I have a few points I’d like to make:

1. A good way to make people happy, healthy, and productive is to design spaces for them that show that you’re interested in more than slapping together an ugly box made out of formaldehyde glulam and beige carpet.
Once I worked the graveyard shift at a place that took orders for those late-night infomercials. The place had filthy beige carpet. The bathroom smelled like thick damp stuffy Clorox “Fresh Laundry” scented air freshener. Our chairs were broken. Our computer keyboards were never wiped down with disinfectant. There were cockroaches in the break room. Most of my coworkers were actors with auditions in the morning (Walter, who played the butler in that Adam Sandler movie, was the only one who had “made it”). I don’t know about everybody else, but when I walked into that building, I felt degraded and insulted in a way that was hard to articulate. All I knew was that whoever designed this interior truly didn’t care about beauty or spiritual fulfillment or any of that nicey nicey stuff. If it weren’t for the pleasure of selling pasta pots to old ladies in Iowa at 3 AM, I’m sure I would have quit much sooner than I did.

But let us contrast this to a better designed work place . . . Hmmm, funny, I don’t think I’ve ever worked in a well-designed environment. This could explain my rampant cynicism. But let us imagine, shall we? A well-designed work place would get plenty of natural sunlight. All the furniture would be highly ergonomic. There would be a little tiny room in the basement for the supervisors, with a lock on the outside. The vending machines would be broken so that employees could get some damn peanut M&Ms without having to borrow sixty five cents every time. The walls would be rounded and soothing to the eye, perhaps painted with low-VOC murals of beach scenes. Oo, ah, can’t you just feel it?

2. Since the average American spends ninety percent of their life within the confines of a building, we as designers have an awful lot of power over their welfare and well-being.

Where do people spend their time?

We as designers have a real responsibility for the mental states of a lot of unsuspecting people. Is your design too dark, too narrow, crowded, hard-to–navigate, stuffy? Chances are, the future inhabitants will have miserable lives, and you will be to blame. Hopefully none of us are the kind of designers who like to install too-narrow benches and sloped counters and extra-staticky carpets. If we’re good designers, we’ll keep in mind that the spiraling costs of the pharmaceuticals that people use when their environments fail them will come back to haunt us.
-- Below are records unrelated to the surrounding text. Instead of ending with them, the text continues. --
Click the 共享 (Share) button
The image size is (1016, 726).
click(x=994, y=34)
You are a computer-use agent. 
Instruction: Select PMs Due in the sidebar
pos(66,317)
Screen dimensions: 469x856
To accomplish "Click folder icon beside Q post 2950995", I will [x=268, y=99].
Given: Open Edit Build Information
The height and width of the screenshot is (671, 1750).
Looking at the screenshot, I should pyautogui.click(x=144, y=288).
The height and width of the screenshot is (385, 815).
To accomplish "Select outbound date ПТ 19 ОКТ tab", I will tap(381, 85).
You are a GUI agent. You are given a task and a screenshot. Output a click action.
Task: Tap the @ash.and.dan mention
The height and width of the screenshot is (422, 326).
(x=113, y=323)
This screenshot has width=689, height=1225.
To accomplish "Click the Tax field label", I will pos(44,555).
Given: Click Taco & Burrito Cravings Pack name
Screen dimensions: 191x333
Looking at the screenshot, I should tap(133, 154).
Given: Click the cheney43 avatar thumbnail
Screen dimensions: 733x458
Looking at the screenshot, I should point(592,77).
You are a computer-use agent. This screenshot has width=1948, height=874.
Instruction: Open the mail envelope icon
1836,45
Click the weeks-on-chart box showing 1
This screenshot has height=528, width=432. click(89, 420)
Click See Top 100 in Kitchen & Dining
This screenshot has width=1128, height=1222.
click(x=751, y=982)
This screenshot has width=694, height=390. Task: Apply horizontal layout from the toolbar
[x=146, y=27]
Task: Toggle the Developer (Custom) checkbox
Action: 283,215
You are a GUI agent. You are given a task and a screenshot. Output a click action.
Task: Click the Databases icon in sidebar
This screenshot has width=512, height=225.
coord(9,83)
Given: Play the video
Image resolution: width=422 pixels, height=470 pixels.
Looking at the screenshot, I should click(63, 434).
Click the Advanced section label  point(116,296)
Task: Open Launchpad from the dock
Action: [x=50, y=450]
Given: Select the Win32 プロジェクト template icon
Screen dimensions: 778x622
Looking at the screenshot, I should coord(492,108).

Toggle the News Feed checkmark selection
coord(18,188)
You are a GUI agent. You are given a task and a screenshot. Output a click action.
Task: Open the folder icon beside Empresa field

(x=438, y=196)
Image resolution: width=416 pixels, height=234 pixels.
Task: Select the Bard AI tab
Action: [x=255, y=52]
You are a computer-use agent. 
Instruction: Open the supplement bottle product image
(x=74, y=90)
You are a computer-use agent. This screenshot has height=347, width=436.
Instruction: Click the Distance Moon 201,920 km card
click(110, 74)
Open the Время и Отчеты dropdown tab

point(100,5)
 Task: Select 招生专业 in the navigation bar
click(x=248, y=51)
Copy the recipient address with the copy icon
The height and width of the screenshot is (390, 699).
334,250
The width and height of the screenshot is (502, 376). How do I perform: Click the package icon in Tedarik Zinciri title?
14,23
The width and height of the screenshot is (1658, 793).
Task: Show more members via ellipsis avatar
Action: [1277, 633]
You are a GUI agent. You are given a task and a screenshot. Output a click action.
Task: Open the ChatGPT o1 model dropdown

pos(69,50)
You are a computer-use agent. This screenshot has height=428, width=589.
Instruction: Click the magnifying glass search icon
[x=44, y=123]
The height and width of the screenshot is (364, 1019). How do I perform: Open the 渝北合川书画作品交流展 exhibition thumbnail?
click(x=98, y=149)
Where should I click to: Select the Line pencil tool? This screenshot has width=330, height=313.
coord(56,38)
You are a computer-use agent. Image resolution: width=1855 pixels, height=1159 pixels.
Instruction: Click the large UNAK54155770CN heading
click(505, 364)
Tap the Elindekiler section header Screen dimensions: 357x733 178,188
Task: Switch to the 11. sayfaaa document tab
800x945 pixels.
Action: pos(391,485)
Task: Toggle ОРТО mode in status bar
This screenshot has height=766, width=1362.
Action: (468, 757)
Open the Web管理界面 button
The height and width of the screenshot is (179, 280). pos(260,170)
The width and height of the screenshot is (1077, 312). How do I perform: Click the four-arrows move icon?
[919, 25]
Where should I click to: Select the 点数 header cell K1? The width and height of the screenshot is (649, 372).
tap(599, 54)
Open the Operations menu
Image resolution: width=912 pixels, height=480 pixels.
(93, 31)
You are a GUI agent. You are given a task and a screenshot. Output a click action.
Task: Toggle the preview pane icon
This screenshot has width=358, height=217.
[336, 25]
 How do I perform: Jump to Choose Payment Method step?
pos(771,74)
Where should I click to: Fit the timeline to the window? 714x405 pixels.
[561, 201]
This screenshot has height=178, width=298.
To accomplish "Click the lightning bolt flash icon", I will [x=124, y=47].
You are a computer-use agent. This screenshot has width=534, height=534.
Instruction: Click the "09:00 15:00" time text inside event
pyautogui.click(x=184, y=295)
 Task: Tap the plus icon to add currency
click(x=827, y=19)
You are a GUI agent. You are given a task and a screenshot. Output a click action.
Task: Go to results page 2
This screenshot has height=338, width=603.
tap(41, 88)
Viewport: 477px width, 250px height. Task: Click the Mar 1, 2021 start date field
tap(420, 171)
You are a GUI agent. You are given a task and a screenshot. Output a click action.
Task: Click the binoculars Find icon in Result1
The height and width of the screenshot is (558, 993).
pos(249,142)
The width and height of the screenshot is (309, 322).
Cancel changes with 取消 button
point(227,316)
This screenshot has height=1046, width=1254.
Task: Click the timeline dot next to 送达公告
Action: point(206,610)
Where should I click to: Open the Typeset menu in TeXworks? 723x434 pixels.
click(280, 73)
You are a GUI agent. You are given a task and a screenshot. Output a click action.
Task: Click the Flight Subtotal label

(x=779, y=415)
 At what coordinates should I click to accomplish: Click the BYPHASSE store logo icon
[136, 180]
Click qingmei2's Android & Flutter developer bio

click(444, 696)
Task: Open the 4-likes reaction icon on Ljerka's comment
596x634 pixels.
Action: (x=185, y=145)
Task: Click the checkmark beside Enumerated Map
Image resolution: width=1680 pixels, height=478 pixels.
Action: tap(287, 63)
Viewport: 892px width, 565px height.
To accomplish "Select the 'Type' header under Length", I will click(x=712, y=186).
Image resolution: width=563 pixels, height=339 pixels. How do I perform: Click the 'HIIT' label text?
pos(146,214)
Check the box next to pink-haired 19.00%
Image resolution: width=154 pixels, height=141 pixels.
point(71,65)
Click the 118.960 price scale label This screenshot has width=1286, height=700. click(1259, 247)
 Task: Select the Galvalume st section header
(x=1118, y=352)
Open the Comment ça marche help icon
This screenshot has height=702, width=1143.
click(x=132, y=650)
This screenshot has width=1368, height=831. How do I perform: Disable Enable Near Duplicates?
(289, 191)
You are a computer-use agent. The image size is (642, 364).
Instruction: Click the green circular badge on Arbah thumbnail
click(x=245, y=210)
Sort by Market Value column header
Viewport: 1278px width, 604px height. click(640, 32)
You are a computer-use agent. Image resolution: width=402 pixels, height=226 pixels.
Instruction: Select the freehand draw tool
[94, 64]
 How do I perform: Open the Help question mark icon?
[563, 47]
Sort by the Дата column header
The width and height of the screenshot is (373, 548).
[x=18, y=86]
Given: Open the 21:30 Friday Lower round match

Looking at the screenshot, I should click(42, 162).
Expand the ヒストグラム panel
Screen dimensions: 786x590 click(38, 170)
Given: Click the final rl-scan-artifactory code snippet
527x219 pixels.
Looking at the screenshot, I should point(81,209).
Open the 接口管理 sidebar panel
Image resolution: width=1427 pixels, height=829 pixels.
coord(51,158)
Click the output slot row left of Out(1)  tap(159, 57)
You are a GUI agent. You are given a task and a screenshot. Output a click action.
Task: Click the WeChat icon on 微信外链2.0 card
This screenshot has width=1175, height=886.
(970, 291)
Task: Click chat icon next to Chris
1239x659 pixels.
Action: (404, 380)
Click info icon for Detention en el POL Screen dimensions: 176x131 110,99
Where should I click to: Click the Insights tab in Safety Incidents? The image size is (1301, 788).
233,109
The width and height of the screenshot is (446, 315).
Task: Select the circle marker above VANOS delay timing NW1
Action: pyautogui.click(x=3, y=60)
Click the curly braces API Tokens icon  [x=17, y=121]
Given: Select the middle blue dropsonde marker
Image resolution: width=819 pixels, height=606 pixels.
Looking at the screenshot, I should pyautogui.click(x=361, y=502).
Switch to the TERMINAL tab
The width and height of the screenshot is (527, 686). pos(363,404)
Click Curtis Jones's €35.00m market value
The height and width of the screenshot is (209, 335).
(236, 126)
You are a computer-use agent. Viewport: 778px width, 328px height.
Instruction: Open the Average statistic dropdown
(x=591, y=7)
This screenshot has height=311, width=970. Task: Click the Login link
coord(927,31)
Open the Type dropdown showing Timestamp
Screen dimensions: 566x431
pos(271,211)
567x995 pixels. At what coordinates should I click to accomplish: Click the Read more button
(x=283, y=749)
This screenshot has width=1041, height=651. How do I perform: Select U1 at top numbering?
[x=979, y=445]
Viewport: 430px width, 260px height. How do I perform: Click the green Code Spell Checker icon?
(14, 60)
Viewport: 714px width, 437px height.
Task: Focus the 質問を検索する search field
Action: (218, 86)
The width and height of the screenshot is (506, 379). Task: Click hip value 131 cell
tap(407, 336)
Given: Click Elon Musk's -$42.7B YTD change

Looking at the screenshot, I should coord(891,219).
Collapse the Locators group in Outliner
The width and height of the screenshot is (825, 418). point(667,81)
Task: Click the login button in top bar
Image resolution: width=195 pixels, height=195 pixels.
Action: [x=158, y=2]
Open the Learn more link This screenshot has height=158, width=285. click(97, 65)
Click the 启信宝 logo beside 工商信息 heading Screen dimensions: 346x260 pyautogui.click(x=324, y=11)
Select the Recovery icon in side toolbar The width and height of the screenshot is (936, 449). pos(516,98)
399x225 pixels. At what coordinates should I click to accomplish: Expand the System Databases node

3. All of Irena’s points about how good design is just common sense makes another point: a lot of people are only carriers of the common sense gene and, though they might be convinced of their own design prowess after watching a “Trading Spaces” marathon, they are perversely deceived.

Bad Design

A common problem in our country today is the idea that just anybody is inherently capable of being a good designer. While I personally enjoy the dizzying array of home decorator shows available today, I am sure they are wreaking havoc on somebody’s wallet, self-esteem, and/or marriage. It is chief among our responsibilities as designers to remind the general public that they require our finely-honed skills and innate talents if they ever hope to have a decent interior to inhabit.